To reply to Mark Yzaguirre:
My circle in Washington may be an outlier. But many of the people I know either served or had children serve in Iraq, sometimes in the military, sometimes in what could be even more dangerous civilian roles.
So it is not an academic matter when I say that what I took to be the basic rationale for the war still strikes me as sound. Iraq was a policy problem that we could evade in words but not escape in reality. But what I did not know then that I do know now is just how incompetent we would be at carrying out that task. And that's what prevents me from answering this question with an unhesitating yes.
The Bush administration did itself a disservice by resting much of its case for war on Iraq's actual possession of weapons of mass destruction. The true arguments for war reached deeper than that. Long before 2003, weapons inspections in Iraq had broken down, and sanctions, thanks to countries like Russia, China and France, were failing.
The regime's character and ambitions, including its desire to resume suspended weapons programs, had not changed.
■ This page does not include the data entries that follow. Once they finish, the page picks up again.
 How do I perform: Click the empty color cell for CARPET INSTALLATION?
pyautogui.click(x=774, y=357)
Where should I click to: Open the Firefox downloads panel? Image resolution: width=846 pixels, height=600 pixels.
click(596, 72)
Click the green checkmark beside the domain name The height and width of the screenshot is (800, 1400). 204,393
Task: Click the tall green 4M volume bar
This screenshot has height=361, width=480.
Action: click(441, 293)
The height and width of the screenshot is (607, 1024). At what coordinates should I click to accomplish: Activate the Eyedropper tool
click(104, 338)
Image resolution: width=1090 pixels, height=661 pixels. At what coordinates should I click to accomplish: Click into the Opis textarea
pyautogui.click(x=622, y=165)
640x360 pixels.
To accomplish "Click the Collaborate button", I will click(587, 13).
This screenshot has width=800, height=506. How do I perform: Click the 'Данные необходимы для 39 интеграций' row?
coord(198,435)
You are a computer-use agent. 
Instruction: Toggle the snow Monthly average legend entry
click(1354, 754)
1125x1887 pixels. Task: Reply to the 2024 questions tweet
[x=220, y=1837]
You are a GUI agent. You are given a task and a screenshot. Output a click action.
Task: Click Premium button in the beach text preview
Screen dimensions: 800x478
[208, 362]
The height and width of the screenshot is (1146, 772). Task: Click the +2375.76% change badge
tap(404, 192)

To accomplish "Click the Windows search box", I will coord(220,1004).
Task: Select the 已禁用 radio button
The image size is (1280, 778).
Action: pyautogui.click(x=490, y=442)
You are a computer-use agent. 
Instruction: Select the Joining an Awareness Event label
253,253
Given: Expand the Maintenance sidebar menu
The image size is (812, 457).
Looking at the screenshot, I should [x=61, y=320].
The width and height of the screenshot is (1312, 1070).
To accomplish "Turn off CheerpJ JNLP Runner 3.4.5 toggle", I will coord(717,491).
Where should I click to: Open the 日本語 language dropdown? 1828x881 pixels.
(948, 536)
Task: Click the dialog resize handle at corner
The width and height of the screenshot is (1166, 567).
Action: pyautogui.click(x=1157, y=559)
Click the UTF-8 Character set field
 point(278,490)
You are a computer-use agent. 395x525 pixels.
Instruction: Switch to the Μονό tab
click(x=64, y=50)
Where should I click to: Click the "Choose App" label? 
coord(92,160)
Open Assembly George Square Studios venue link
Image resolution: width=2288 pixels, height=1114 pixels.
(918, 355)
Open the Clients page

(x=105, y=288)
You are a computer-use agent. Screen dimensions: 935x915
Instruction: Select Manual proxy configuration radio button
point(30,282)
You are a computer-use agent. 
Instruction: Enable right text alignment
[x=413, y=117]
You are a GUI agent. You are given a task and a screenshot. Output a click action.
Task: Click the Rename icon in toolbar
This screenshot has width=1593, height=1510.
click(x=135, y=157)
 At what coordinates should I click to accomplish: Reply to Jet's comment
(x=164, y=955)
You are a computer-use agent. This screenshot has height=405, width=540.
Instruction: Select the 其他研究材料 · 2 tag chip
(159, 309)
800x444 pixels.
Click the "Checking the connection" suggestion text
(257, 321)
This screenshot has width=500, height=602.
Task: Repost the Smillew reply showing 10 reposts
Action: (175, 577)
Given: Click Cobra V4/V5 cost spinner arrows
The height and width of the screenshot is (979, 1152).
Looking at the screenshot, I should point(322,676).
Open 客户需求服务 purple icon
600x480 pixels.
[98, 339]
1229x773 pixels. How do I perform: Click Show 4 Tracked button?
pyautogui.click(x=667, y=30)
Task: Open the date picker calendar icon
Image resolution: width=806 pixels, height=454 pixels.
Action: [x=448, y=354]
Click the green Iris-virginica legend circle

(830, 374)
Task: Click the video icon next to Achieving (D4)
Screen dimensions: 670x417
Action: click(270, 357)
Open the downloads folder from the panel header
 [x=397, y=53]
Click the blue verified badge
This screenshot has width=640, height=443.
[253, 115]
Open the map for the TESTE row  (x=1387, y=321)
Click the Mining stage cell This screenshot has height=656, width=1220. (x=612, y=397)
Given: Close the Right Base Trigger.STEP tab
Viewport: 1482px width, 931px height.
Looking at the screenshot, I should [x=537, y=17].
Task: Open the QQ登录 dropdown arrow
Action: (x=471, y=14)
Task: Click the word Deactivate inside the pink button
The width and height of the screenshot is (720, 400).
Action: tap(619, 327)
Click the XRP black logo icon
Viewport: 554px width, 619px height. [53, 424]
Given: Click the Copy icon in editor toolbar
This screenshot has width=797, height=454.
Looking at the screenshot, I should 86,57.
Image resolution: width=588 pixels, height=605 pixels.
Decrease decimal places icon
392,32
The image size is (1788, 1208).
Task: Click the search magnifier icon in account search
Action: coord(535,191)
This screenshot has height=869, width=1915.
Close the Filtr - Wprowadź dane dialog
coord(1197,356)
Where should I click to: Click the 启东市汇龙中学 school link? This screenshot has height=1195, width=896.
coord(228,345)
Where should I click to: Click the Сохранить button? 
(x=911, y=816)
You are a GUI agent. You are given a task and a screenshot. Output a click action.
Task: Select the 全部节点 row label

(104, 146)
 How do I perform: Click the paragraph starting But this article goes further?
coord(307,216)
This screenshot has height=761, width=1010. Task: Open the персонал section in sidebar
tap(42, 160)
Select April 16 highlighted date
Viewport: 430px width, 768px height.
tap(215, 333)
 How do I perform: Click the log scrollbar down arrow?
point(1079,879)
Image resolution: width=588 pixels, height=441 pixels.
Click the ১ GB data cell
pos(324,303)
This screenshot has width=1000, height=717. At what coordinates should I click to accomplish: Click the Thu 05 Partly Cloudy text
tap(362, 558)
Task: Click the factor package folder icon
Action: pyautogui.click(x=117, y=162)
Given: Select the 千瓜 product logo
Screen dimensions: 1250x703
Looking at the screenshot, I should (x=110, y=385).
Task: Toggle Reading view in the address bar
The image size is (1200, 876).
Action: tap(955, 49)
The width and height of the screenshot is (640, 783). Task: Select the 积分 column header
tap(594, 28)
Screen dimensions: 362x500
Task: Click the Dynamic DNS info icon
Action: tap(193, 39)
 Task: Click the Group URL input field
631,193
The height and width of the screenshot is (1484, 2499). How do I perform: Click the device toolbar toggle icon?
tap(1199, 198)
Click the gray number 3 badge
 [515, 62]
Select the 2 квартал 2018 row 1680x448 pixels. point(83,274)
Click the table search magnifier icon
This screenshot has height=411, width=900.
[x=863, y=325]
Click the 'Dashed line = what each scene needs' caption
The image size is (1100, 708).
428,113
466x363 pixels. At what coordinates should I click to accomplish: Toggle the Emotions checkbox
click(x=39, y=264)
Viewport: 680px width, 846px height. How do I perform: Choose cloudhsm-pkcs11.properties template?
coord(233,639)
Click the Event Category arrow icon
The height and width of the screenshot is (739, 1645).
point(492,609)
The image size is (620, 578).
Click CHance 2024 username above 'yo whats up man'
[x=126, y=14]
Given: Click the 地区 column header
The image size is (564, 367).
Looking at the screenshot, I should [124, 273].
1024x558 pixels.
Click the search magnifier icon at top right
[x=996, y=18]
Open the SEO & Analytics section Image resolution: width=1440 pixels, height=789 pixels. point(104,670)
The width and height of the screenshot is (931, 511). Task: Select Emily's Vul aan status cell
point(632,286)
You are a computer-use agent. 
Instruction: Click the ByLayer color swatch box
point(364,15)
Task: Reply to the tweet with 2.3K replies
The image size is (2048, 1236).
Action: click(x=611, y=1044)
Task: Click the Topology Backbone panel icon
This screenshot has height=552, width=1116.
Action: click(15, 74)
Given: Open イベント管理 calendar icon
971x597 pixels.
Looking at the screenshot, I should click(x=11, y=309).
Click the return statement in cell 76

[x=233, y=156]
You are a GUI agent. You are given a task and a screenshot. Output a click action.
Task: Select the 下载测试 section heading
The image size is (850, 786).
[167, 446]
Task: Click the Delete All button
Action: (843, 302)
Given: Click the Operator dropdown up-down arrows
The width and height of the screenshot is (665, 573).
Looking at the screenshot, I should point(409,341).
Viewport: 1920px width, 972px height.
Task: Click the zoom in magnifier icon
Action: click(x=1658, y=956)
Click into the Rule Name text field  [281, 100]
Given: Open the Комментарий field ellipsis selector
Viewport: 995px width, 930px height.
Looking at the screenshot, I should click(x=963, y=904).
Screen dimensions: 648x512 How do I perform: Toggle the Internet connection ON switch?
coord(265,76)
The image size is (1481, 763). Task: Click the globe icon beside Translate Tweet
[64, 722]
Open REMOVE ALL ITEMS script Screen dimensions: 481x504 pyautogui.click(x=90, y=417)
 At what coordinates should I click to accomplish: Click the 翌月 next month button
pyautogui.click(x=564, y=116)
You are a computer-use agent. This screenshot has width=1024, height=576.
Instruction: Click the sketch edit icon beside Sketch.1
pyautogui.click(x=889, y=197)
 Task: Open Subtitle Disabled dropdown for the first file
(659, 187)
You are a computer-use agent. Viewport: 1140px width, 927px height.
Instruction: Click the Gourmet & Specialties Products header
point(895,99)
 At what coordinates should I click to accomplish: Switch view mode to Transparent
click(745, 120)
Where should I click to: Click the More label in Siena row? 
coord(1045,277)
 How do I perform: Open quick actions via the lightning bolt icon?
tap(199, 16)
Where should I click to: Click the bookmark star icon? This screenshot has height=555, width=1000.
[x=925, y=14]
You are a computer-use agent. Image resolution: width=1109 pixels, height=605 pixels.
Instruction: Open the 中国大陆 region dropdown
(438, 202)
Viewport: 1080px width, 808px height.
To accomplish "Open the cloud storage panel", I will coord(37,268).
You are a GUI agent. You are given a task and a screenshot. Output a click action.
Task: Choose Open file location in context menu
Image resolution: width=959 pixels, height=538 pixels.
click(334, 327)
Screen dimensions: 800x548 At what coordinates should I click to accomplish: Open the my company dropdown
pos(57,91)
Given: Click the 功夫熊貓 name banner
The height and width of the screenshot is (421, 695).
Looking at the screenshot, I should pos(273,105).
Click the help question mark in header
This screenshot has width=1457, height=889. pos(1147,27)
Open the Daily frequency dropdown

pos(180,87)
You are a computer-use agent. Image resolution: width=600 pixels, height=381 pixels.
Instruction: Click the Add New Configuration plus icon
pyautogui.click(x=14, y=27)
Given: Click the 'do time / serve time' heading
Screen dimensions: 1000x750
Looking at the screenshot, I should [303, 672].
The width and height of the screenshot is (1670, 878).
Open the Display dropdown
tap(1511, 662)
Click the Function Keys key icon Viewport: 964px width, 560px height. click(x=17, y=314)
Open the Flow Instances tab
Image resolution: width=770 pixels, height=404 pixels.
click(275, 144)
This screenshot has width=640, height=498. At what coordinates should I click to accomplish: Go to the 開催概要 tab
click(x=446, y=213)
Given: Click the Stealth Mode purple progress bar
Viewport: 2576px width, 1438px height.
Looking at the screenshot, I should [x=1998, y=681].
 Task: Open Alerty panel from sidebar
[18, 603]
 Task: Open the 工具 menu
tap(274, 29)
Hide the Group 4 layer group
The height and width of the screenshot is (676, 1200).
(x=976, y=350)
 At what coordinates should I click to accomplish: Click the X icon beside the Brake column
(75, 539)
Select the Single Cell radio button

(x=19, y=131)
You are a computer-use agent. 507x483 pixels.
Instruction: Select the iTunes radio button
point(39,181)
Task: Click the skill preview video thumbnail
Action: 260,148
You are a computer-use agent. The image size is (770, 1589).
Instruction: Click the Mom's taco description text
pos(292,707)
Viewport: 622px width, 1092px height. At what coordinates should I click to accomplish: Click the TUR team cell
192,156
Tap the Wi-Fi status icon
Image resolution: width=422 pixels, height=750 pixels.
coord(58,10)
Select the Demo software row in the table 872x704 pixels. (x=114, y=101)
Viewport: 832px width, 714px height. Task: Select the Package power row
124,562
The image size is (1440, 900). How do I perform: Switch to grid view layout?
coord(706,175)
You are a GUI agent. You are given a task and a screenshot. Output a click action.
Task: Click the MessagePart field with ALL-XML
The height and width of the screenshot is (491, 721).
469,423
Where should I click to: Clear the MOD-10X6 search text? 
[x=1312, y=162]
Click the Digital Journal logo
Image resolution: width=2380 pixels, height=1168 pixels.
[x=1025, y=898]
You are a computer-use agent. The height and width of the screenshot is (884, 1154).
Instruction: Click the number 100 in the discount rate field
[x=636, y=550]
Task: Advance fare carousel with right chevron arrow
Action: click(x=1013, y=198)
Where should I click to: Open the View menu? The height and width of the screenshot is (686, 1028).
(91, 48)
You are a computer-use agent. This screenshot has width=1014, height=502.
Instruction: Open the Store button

In the meanwhile, the policy of isolation had brought suffering to the Iraqi people and had not stabilized the Gulf. Read Osama bin Laden's fatwas in the late 1990s and see how the massive American presence in Saudi Arabia -- a presence born of the need to keep Saddam Hussein in his cage -- fed the outrage of the jihadis with whom we are in a war that will last a generation or more.
I traveled to Iraq with Eliot Cohen in 2006. Before we arrived, he worried whether he'd have an opportunity to see his son. When we arrived, we found that some good soul had assigned Eliot's son to us as our escort officer.